Ragù is a delicious meat-based sauce, commonly served with pasta. However, due to the rising popularity of vegetarianism and veganism, ragù is off the menu for many. That's why we opted to make a vegan version instead, using lentils, as they have a meaty texture. It's full of flavour and so easy to make and you can use whichever type of pasta you would like, but we chose spaghetti. This is sure to be a dinner time favorite, so let's get on with the recipe!
Happy Cooking!
The Chai Home 😋
INGREDIENTS
500g of spaghetti
1x large onion
4x large cloves of garlic (crushed & finely sliced)
3x cups of cooked lentils
700g of passata
2x large pinches of sea salt
2x large pinches of black pepper
2x tsp of dried oregano
2x dried bay leaves
1/2 cup of red wine
2x pinches of sugar
1x tbsp of dark soy sauce
2x tsp of fresh thyme leaves
parmesan cheese for serving
METHOD
Bring a large pan of salted water to the boil and cook your spaghetti as instructed on the packet.

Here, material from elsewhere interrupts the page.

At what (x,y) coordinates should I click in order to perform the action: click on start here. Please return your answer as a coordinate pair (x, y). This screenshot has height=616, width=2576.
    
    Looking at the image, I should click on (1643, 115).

In a large frying pan or skillet add some olive oil and put on a high heat. Add the onion, garlic and all of the herbs and seasoning. Mix together and cook for a few minutes until the onions have softened.
Add the wine, stir and turn to a medium heat and cook for 2 minutes before adding the soy sauce and passata - mix together well and cook on a medium heat for a few minutes.
Turn to a low heat and mix in the cooked lentils and allow to simmer for 3 - 5 minutes.
Once cooked remove the bay leaves and serve on top of your cooked, drained spaghetti. Top with a generous sprinkling of delicious parmesan cheese and enjoy!